The unnamed man went to Texas Tech University Health Sciences Center at El Paso after having chest pains for nine hours. He also had pains down his left arm and in his jaw, as well as feeling nauseous.
- Countdown confirms plans to age restrict energy drink sales
- Kiwi workers drinking litres of energy drinks
A report released by the hospital's emergency room said the man was generally healthy, but presented with symptoms of coronary artery disease (CAD) and ST-elevation myocardial infarction (STEMI), both of which are more common in older people.
The report said his vital signs were normal, but after a cardiac catheterisation, doctors found he had a blocked artery and had suffered a heart attack.

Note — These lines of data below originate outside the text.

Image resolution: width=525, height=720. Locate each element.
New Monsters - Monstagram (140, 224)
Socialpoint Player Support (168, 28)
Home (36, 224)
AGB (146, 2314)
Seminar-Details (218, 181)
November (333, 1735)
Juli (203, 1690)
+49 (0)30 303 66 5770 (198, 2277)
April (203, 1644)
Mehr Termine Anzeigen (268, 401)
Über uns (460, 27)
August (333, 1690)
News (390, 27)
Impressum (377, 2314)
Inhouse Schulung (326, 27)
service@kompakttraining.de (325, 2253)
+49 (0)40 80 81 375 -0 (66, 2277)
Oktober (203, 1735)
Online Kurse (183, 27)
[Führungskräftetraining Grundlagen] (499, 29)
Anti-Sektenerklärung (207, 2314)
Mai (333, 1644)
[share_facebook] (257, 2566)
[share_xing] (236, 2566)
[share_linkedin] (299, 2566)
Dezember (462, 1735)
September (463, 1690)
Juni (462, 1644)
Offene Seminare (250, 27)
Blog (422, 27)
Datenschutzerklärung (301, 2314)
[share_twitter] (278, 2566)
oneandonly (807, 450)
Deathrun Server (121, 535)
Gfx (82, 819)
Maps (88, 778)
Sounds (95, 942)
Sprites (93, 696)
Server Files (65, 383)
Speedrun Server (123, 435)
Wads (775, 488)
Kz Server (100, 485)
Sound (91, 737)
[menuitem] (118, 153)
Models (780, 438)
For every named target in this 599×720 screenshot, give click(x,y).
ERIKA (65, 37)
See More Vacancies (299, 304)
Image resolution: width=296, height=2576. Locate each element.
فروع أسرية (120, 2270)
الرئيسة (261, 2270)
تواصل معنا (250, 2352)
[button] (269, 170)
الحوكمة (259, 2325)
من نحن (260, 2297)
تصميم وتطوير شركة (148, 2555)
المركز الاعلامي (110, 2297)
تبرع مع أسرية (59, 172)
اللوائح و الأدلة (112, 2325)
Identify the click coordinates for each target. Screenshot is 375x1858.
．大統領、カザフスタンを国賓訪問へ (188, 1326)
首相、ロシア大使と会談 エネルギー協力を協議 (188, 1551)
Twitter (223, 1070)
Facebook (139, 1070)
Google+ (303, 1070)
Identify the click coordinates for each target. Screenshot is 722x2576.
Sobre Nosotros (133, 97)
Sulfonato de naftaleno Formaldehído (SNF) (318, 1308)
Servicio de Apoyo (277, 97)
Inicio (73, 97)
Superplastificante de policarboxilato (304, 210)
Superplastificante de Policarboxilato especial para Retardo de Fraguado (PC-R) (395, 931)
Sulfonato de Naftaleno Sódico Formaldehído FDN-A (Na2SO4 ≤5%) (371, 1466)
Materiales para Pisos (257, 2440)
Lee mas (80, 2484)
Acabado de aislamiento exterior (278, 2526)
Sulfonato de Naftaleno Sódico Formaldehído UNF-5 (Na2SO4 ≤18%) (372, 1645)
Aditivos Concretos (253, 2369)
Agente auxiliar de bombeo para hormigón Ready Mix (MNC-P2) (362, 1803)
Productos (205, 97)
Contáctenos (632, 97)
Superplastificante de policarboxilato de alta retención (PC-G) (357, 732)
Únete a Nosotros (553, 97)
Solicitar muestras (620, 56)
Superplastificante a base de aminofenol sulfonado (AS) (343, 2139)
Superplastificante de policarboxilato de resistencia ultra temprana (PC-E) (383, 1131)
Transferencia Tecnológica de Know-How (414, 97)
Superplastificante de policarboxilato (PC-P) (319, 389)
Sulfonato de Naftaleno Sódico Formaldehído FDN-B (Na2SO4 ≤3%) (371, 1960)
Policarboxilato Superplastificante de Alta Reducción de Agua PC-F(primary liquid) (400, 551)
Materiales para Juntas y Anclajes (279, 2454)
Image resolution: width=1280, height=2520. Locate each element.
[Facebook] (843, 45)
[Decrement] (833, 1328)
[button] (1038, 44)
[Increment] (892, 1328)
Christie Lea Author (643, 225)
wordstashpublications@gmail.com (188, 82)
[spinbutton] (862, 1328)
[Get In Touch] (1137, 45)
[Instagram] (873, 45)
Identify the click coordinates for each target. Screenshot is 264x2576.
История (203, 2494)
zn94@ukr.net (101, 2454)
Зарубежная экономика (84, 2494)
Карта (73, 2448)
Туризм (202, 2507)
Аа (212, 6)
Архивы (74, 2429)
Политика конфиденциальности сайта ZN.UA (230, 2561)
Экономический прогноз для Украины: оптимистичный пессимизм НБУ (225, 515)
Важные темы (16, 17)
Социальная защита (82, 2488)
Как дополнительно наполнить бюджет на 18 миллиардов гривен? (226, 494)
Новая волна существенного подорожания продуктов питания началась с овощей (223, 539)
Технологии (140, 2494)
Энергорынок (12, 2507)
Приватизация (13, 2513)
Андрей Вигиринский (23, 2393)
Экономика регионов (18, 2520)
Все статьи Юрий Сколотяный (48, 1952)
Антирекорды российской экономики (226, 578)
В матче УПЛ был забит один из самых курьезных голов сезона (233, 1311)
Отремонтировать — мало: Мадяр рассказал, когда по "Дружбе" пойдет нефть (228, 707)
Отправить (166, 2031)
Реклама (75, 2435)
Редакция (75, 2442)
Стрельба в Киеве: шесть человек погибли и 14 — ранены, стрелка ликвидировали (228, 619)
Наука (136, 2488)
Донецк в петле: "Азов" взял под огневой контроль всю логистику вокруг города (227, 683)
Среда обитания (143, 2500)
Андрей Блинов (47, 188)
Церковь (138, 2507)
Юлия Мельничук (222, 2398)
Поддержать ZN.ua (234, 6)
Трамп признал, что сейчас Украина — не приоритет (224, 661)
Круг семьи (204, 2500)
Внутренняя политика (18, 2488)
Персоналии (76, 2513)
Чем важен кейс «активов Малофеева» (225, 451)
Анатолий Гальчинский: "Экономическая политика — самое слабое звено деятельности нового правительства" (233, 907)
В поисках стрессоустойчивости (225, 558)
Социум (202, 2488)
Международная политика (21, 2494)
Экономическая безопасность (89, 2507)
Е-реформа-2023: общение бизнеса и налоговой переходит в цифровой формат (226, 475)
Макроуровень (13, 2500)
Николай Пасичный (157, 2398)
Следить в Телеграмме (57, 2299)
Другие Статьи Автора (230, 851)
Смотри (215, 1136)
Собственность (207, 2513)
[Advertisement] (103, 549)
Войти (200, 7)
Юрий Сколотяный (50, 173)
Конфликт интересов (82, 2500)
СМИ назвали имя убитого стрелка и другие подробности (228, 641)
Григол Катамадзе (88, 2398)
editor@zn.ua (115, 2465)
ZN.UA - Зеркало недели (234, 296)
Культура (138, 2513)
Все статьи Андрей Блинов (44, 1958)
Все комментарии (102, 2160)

He told doctors he drank between eight and ten cans of energy drinks per day and chest pains often came on after that.
He said "he drank any kind of energy drink he could get access to."
Doctors believe his energy drink habit led to the blood clot to form, which led to the heart attack.
The report acknowledged there had been no major studies into heart problems caused by energy drinks, but said: "That vasospasm caused by excessive levels of caffeine, along with possible effects from other substances in energy drinks, reduced flow in the coronary vessel to such a degree that a thrombus was able to form."
The man experienced no further chest pain and was discharged after two days. He told doctors he would stop drinking energy drinks.